Your instructions: Could you lay out the data as a Markdown table with the columns "No." and "Text", one row per line, from the line with "Viewport: 395px width, 387px" up to and including the line with "point(109,18)", leaving out blank lines?

===== Input rows =====

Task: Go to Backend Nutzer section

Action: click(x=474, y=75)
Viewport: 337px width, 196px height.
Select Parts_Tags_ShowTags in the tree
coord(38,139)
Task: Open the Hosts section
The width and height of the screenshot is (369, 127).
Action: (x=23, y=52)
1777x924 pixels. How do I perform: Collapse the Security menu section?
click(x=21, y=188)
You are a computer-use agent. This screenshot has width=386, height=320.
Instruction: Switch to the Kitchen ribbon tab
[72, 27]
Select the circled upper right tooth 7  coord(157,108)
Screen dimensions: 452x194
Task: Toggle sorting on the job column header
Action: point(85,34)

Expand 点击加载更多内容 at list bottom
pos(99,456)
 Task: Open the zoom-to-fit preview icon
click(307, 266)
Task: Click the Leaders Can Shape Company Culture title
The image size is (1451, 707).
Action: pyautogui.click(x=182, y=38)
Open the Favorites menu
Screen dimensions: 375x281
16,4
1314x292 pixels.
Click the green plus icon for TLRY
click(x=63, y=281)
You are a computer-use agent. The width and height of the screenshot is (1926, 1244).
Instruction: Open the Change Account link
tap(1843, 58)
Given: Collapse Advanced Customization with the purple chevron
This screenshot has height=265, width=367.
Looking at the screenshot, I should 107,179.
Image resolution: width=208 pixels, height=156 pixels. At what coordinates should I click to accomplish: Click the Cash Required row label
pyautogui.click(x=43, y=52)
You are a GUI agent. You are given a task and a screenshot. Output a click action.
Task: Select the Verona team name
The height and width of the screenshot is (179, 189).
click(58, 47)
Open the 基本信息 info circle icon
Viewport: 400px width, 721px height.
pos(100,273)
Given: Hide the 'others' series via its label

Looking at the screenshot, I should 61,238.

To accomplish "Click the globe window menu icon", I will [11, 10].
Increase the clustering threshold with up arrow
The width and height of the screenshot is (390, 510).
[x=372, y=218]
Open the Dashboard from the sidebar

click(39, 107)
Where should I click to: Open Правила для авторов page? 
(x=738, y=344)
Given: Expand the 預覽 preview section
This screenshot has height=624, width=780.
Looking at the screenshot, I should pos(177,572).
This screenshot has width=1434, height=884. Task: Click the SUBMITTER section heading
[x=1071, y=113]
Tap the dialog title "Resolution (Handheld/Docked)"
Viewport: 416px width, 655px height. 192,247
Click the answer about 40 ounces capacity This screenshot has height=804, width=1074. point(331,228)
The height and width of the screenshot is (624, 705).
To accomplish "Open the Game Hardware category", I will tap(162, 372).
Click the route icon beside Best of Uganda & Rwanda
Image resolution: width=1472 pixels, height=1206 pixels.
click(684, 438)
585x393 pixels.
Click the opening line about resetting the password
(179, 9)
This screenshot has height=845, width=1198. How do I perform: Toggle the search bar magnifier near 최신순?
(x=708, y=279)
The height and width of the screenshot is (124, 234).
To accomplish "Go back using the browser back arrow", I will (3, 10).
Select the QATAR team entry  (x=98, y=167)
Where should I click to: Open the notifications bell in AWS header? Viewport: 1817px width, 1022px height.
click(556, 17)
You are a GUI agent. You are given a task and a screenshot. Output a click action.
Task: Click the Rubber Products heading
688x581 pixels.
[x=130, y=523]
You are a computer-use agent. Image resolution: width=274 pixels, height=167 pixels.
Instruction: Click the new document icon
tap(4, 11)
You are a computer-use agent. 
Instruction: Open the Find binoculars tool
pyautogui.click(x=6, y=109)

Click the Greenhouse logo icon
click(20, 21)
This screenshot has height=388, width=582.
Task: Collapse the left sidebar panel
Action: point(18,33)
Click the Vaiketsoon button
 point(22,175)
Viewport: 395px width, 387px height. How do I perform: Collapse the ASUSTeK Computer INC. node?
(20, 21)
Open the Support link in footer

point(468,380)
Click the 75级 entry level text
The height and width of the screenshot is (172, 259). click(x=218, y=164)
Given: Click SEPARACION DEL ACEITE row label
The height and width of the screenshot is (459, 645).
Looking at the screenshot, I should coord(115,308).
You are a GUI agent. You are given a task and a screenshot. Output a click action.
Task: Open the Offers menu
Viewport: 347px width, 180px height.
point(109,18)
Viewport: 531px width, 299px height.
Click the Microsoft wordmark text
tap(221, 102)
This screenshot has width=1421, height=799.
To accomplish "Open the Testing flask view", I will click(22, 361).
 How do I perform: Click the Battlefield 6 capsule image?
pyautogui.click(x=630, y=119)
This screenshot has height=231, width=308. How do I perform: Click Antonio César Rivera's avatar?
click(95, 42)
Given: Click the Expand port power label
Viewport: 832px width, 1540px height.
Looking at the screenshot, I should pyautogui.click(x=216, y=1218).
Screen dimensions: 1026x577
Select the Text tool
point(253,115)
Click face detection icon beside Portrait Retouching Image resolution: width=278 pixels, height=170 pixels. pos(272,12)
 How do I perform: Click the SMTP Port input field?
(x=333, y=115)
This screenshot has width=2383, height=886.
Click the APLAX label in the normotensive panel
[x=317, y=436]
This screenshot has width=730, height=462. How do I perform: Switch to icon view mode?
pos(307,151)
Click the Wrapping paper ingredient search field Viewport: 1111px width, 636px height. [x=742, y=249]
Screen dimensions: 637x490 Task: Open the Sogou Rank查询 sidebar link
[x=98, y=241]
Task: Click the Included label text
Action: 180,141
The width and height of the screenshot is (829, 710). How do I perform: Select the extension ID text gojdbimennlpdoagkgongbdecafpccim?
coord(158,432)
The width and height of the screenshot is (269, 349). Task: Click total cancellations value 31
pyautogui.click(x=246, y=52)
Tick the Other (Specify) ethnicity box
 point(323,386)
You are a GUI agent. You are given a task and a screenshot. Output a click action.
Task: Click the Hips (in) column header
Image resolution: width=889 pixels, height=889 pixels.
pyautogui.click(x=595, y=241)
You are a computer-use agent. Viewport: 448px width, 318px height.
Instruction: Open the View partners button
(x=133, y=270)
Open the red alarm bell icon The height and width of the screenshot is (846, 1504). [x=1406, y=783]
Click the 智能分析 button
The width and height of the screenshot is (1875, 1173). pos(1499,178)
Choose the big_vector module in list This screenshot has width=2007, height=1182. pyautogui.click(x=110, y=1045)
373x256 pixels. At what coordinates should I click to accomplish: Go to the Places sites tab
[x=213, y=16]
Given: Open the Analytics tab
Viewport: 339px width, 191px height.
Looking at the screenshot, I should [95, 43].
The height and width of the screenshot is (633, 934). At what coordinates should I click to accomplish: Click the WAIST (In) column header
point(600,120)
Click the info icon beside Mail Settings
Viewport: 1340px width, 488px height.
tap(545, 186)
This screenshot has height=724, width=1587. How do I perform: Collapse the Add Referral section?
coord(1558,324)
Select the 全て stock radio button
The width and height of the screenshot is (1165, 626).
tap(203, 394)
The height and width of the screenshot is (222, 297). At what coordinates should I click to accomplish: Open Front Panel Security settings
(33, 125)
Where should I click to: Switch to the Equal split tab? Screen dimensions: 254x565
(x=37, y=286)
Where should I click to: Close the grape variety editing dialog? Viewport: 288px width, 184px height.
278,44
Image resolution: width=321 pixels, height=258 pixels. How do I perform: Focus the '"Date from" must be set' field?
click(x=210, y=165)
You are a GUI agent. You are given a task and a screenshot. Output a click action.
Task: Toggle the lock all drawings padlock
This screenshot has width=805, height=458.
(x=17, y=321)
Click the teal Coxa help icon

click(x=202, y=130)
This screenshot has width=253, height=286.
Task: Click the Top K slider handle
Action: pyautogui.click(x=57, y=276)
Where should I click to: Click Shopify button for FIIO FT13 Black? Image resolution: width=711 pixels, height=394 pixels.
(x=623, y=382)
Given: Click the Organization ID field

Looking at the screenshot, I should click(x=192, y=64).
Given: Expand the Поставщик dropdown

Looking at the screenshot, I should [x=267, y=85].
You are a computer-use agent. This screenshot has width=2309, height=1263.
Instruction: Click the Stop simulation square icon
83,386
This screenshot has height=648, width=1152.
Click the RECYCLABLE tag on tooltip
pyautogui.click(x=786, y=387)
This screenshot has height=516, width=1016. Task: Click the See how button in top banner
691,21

=====

Solution to this exercise:
| No. | Text |
|---|---|
| 1 | Viewport: 395px width, 387px height. How do I perform: Collapse the ASUSTeK Computer INC. node? |
| 2 | (20, 21) |
| 3 | Open the Support link in footer |
| 4 | point(468,380) |
| 5 | Click the 75级 entry level text |
| 6 | The height and width of the screenshot is (172, 259). click(x=218, y=164) |
| 7 | Given: Click SEPARACION DEL ACEITE row label |
| 8 | The height and width of the screenshot is (459, 645). |
| 9 | Looking at the screenshot, I should coord(115,308). |
| 10 | You are a GUI agent. You are given a task and a screenshot. Output a click action. |
| 11 | Task: Open the Offers menu |
| 12 | Viewport: 347px width, 180px height. |
| 13 | point(109,18) |